Curare is a poison, that was used as an arrow poison by Native South Americans. Actually, curare is any of a number of such substances, all similar. The main active substance of curare is tubocurarine. It is an alkaloid that can be extracted from several plants, including Chondodendron Tomentosum . The poison produces muscle paralysis by interfering with neuro-muscular junctions. It inhibits reception at the receptor sites of skeletal muscles. Highly innervated muscles are affected first.

In recent years curare has been put to medical use. Anaesthesia-induced complications are reduced when curare is added to the anaesthetic, as a smaller amount of anaesthesia is necessary for inducing the necessary muscle relaxation.

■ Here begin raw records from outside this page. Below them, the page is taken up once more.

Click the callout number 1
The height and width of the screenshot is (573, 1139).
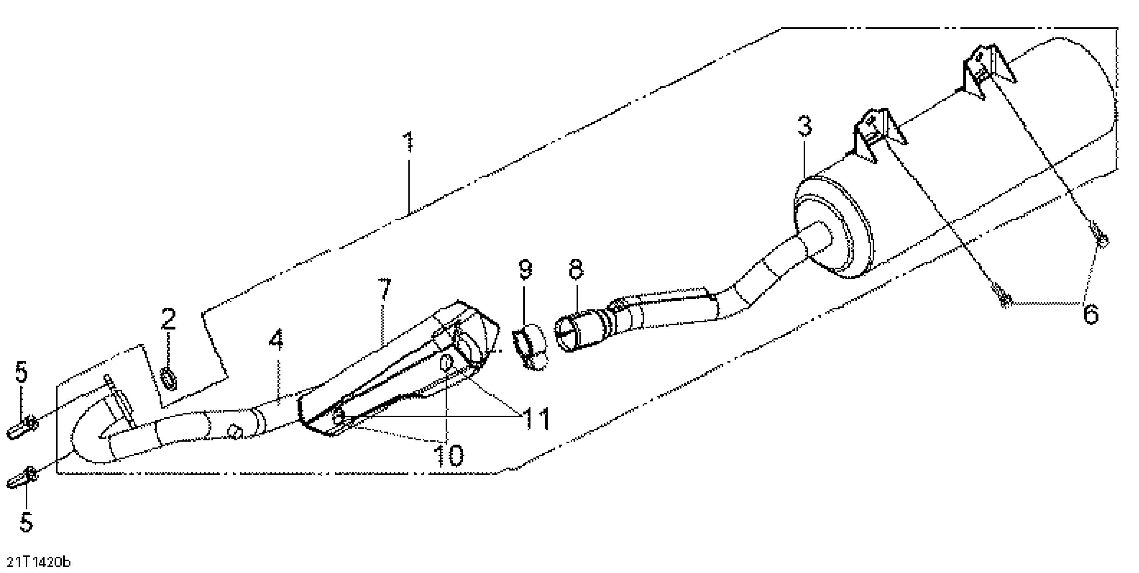[x=409, y=142]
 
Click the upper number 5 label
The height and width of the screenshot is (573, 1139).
[x=21, y=372]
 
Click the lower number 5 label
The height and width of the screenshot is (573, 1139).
[x=26, y=522]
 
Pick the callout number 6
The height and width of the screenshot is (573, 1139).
[x=1091, y=314]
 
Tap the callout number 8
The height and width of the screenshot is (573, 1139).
[x=576, y=269]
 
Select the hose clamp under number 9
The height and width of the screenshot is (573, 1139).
[x=530, y=345]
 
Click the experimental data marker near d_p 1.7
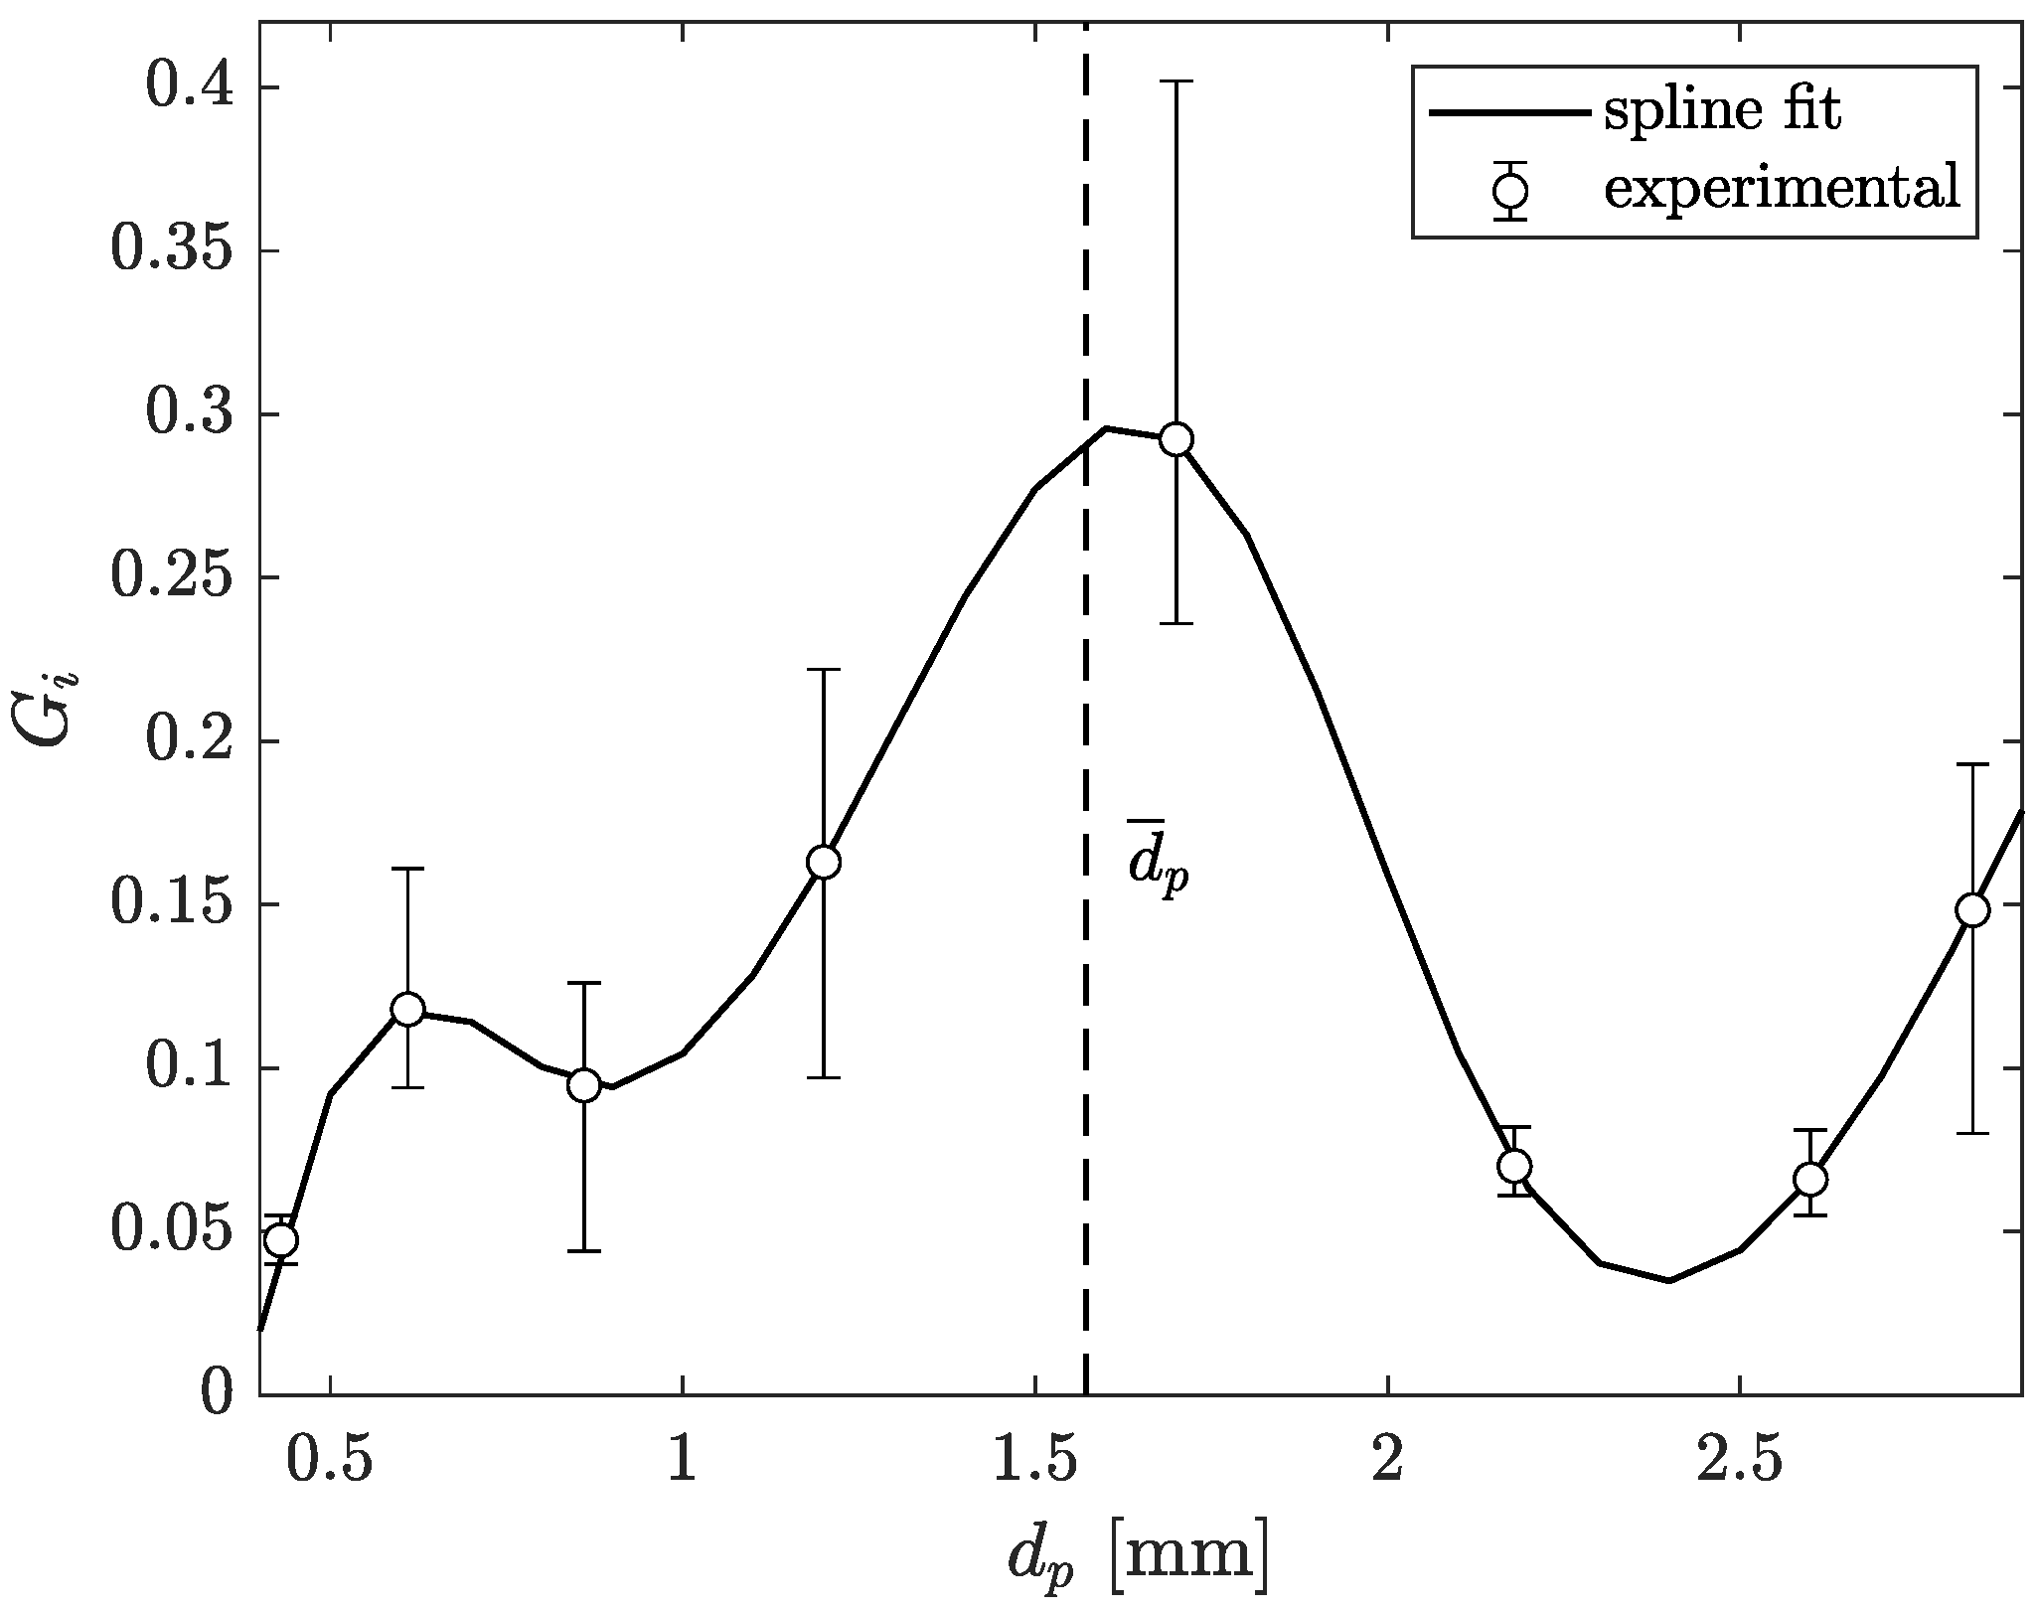tap(1176, 439)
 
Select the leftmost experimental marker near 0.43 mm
tap(282, 1240)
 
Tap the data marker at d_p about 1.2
tap(824, 862)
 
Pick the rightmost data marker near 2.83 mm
tap(1972, 910)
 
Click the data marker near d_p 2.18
tap(1514, 1165)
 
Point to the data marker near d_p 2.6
tap(1811, 1180)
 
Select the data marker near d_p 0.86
tap(584, 1086)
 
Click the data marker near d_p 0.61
tap(407, 1010)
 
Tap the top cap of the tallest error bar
tap(1176, 81)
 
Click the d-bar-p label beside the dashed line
tap(1157, 857)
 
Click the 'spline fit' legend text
tap(1722, 111)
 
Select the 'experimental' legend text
tap(1782, 188)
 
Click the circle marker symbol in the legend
tap(1512, 190)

Modern advancements in medicine allowed scientists to discover curare's physiological effects. Before, though, all science knew was that in large amounts curare could kill, and in small amounts inhibit (apparently), nervous trasmission. This basically means that doctors could see that when a small amount of curare was given to a patient, he acted exactly as if under anaesthesia, or in a coma. His body becomes relaxed and he does not respond to pain. Now, when a person is anaesthesised, all of his nervous system is affected (sensory neurons and motor neurons). So he can neither feel nor move. Curare, on the other hand, does not affect the sensory nervous system. So unlike with anaesthesia, the person can feel everything, but his muscles cannot move.

From the doctor's side, however, there is no way to tell the difference just by looking, and there was no reason to assume curare acts this way. So operations were performed using curare as the anaesthetic. The patients felt EVERYTHING, but could do nothing. Doctors did not believe the patients' complaints at first, but when they saw that there were many such reports, they began to believe them, and stopped using curare alone in surgery.